Quando Alves e Estrela estão posicionados, o
restante da equipe se cala, e os dois começam a atuar. Depois de vários
“corta”, a gravação finalmente dá certo. Estrela ri, aliviado.
“Nosso set é um caos”, diz.
Para o ator, estreante numa novela das nove,
“Travessia” acerta ao jogar luz sobre o tema fake news. “A gente
tem que combater as notícias falsas para não fazer a escolha errada”, diz.

É a mesma opinião de Alves, que apoiou Lula no
primeiro turno das eleições. “Gloria Perez foi muito assertiva, a novela
está vindo num momento muito importante”, ela afirmava, um dia antes de a
dramaturga curtir o tuíte que exalta Bolsonaro.

Nascida na Paraíba, a atriz diz estar aliviada por
ter sido a escolhida para interpretar uma maranhense. “A gente não via
papéis de nordestinos sendo interpretados por quem nasceu na região. Fica de
verdade assim”, afirma enquanto é maquiada, pouco antes de voltar
apressada para o set.

Numa das cenas, Alves precisa ir para debaixo de
um chuveiro ligado. A preparação é meticulosa. Mendonça Filho demora vários
minutos avaliando o cenário, as lentes das câmeras e a posição da atriz.
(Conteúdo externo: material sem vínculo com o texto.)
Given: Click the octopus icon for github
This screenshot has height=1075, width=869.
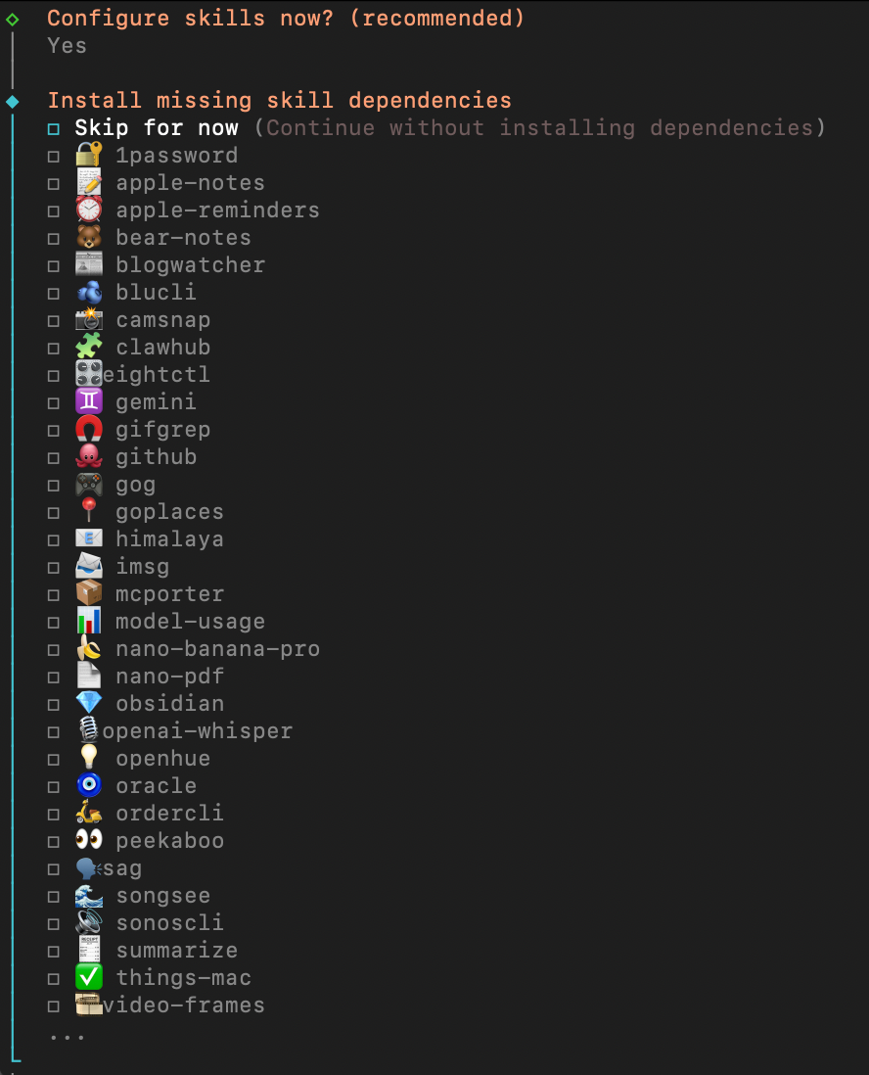Looking at the screenshot, I should tap(88, 457).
Quando ele dá o aval, Alves avança para o jato de
água. No último segundo, o diretor percebe que tem algo errado e tenta
interrompê-la, mas é tarde demais -o cabelo de Alves já está encharcado. O
diretor respira fundo, reclama sobre um pedaço qualquer do cenário e pede para
secarem o cabelo dela.

Em meio à confusão das gravações, ele diz que
“Travessia” o fez refletir sobre o mundo virtual. “Pensava que
devia existir uma regulamentação das redes sociais feita pelo governo. Mudei de
opinião. Agora acho que a liberdade que existe na internet não pode ser
cerceada jamais.”

“Travessia” é a primeira novela das nove
desde “Amor de Mãe” que vai ser escrita aos poucos, conforme os
capítulos forem lançados. Isso significa que a percepção do público pode
influenciar os caminhos que Perez vai seguir. Para Estrela, é aí que mora o poder
de uma trama das nove -unir os brasileiros, hoje divididos, para debater a
mesma história. “Essa é a beleza de fazer novela.”